When it comes to subways, Ford also backs a return to the three-stop Scarborough subway plan, which is currently a planned $3.35 billion one-stop extension. The beleaguered project has been deemed an example of “dysfunctional” transit planning by returning Coun. Josh Matlow, who will likely be a thorn in subway supporters’ side when the file inevitably rears its head again this term, with city staff expected to reveal the latest dollar figure.
More debate is also coming down the pipe on the long-awaited downtown relief line, considered another priority for the province, as well as an upcoming decision on the divisive King Street pilot project which runs its course at the end of December.
Solving a shelter system bursting at the seams
The statistics on homelessness, refugees, and asylum claimants — groups all using a shelter system that’s bursting at the seams — are grim.
The latest Street Needs Assessment results show an increase in the number of people accessing city-administered shelter services, which already operate at capacity. The survey respondents cited migration, lack of money, unsafe housing conditions, or conflicts with spouses among the reasons behind their lack of housing.
Toronto also continues to see 18 to 20 new refugees or asylum claimants entering the system each day. On the day of the latest survey, that meant nearly 6,500 people were staying in city-operated shelters, plus hundreds more in provincial institutions, drop-ins, or on the streets.
So, how will the incoming council handle this ongoing challenge, particularly over the winter months? City staff are calling it an “unsustainable situation,” and Tory is publicly calling for ongoing help from higher levels of government on top of the millions in funding already promised.
Handling the affordable housing crisis
Sky-high rents. Long wait-lists for affordable units. Large demand, little supply. And the aforementioned shelter crunch.
The issues making up Toronto’s so-called housing crisis are well-documented, and it’s the reason why housing was one of the hot-button issues for voters during the municipal election.

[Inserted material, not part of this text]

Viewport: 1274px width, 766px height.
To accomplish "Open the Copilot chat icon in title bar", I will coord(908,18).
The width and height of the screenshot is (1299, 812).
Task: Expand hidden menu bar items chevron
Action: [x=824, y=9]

Now, the incoming council will be tasked with developing solutions — from following through on Coun. Gord Perks’s innovative rooming house pilot project to answering calls for the city to expropriate unused buildings to considering the implications of the province’s recent move to ditch rent control for new units.
Tory has already made the file a priority, vowing not to waver on a campaign promise to build 40,000 new affordable housing units over the next 12 years by identifying city-owned sites for redevelopment and speeding up the approval process.
Preventing gun violence
So far in 2018, the city has experienced more than 370 shootings that have led to 47 deaths, according to numbers from the Toronto police. It’s a death tally higher than at any time over the last five years.
The crucial question facing incoming municipal leaders? How to prevent this kind of violence in the first place.
Over the summer, following the deadly shooting rampage on the Danforth, Tory announced the city would spend millions on initiatives to tackle the roots of gun violence, including a children’s crisis recovery team and various youth programs.
The mayor is also calling for a handgun ban, which the federal government is exploring alongside a pledge of $86 million to combat gun and gang violence. At the municipal level, Matlow has vowed to demand more funding for the Youth Equity Strategy, a series of council-backed recommendations aiming to support vulnerable youth.
There’s a lot in motion, but advocates have long called for stable funding and outreach — not just promises after a spate of shootings — to stop the cycle of violence before it starts.